IUI is an acronym for IntraUterine Insertion. Sperm are put into the uterus via the cervix. They travel to the tubes, where fertilization takes place. Poor quality sperm can bypass the journey through the vagina and avoid the cervical mucus, which may be hostile. IUI can be combined with IVF.
IVF is an acronym for In Vitro Fertilization. The eggs are retrieved (withdrawn) from the ovary via a needle put into the abdominal wall. The man provides sperm which is mixed with the egg in a test tube (culture dish), and put in an incubator. After fertilization occurs, the resultant embryos are injected into the woman's uterus. IVF bypasses the tubes, and is appropriate in cases of tubal obstruction.
GIFT is an acronym for Gamete IntraFallopian Tube Transfer. The egg and sperm are collected as above, and then injected directly into the woman's oviduct. They are not fertilized in a culture dish. Fertilization occurs naturally within the tube, and the egg then travels down to the uterus. GIFT involves the tubes, and is appropriate only if they are healthy.

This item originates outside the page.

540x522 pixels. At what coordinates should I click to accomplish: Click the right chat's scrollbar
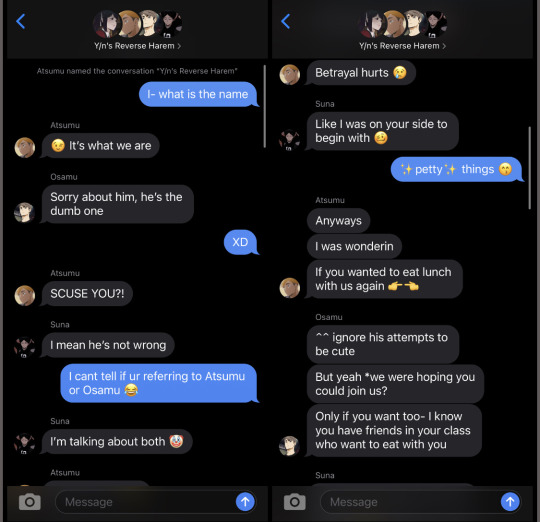click(530, 168)
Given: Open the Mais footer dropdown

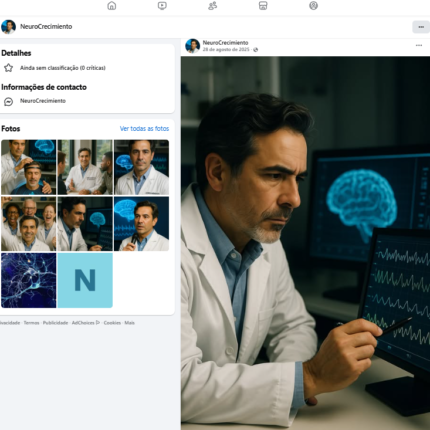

ZIFT is an acronym for Zygote In Vitro Fertilization, (a zygote is an embryo). ZIFT is a variation of both GIFT and IVE Sperm are "washed", and then mixed with the egg in a culture dish, where fertilization takes place. The resultant embryo is injected into the oviducts instead of the uterus. ZIFT involves the tubes, and is only appropriate if they are healthy.
PZD is an acronym for Partial Zona Dissection. It is a new technique to help feeble sperm get through the egg's outer wall. The egg is retrieved and pierced in two places to create a tiny passageway. The sperm can then get in easily. PZD has led to 7 pregnancies so far, and could raise the odds for infertile men.
The implantation rate with GIFT and ZIFT is higher than IVF. It seems that transferring the 2-day-old embryo to the uterus might act like an IUD; it might set up an irritation factor which interferes with implantation. Multiple births occur with in vitro fertilization because the more embryos in the uterus, the better the chance of one implanting. Selective selection involves removing the weaker embryos to give the others a better chance. For some parents-to-be and physicians, selective selection can be a difficult problem involving issues of ethical and moral choice.